begin

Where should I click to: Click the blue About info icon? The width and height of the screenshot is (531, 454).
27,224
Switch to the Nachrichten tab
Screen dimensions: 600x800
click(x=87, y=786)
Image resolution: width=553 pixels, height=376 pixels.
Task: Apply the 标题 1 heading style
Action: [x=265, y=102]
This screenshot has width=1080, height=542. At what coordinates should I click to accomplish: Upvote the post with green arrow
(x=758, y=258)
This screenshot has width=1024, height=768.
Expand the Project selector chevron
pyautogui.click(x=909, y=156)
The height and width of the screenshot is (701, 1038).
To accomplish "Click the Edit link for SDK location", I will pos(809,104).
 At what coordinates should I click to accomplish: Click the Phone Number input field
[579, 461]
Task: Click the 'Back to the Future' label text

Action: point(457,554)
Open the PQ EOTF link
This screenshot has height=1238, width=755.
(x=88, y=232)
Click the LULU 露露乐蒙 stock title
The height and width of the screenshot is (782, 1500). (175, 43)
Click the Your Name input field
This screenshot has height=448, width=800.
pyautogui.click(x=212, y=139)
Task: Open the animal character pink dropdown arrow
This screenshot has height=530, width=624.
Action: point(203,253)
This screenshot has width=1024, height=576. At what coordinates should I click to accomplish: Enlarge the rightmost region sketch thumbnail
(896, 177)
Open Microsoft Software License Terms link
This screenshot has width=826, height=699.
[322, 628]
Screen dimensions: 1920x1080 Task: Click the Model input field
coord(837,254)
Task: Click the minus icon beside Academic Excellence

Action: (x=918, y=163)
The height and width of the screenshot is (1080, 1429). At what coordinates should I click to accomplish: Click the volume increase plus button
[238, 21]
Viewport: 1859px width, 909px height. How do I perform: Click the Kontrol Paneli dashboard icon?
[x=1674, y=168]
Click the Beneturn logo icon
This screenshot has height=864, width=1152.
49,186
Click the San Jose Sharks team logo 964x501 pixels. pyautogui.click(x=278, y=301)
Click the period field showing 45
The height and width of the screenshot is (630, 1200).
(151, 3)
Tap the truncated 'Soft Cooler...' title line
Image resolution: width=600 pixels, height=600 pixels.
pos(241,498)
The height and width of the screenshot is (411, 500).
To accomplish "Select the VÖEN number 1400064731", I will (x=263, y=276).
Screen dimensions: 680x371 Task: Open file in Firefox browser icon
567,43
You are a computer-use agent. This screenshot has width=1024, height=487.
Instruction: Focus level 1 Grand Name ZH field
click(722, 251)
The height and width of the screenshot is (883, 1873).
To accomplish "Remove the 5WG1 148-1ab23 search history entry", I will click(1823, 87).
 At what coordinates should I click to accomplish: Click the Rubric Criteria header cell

end

DIRECTION -> Gather every line of the records above that contains the string "will", and copy each such line in full. Treat uppercase and lowercase as different.

SOLUTION TO THIS PROBLEM ->
To accomplish "Click the Edit link for SDK location", I will pos(809,104).
To accomplish "Select the VÖEN number 1400064731", I will (x=263, y=276).
To accomplish "Remove the 5WG1 148-1ab23 search history entry", I will click(1823, 87).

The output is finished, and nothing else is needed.